» **作業内容**
1 – 抜粋本文にある一文「V.E.フランクルは有名な精神医学者で、アウシュビッツ収容所から生きて帰ってきた方でもあります。」を英語に訳せ。
2 – 抜粋本文によると、フランクルの奥様はどこで亡くなったか答えよ。

» **抜粋本文**
◆ ◆ ◆ ◆ ◆ ◆ ◆
死と愛の意味

 寒さが一層厳しくなってきましたが、皆様お変わりはないでしょうか?

新型コロナウィルス感染拡大の収束が未だ見通せない社会情勢ですが、今年は静かな年末年始になりそうですね。

さて今日は、ヴィクトール.E.フランクルの「死と愛」という書籍について書いていきたいと思います。既に読んで知っている方も多いと思います。V.E.フランクルは有名な精神医学者で、アウシュビッツ収容所から生きて帰ってきた方でもあります。残念ながら奥様はアウシュビッツ収容所で亡くなられています。アウシュビッツ収容所はかつて第二次世界大戦時に、何の罪もないユダヤ人を監禁し、ユダヤ人というだけの理由で大量に虐殺したことで知られています。これは「アンネの日記」でも有名になりました。

この本はそのアウシュビッツ収容所を体験したあとに書かれたものになります。その内容を少し紹介していきたいと思います。

 

「人間の内的歴史においては、悲哀と悔恨はその意味を持っているのである。われわれが愛し、そして失った一人の人間を悲しみむ

ことは、彼を何らかの形で生き続けさせるのである。すなわち、経験的時間においては、失われていったわれわれの愛ないし悲哀の対象は主観的には、内的時間においては、保存されているのである。」

つまり亡くした人の存在は、悲しみむという行為によってその存在を思い出し、生き続けるのだと言っています。
◆ ◆ ◆ ◆ ◆ ◆ ◆
» **元データ**
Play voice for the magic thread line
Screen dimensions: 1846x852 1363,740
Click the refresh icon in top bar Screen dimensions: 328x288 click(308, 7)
◆ ◆ ◆ ◆ ◆ ◆ ◆
» **作業別の結果**
1 – V.E. Frankl is a well-known psychiatrist, and he is also someone who came back alive from the Auschwitz camp.

2 – アウシュビッツ収容所で亡くなった。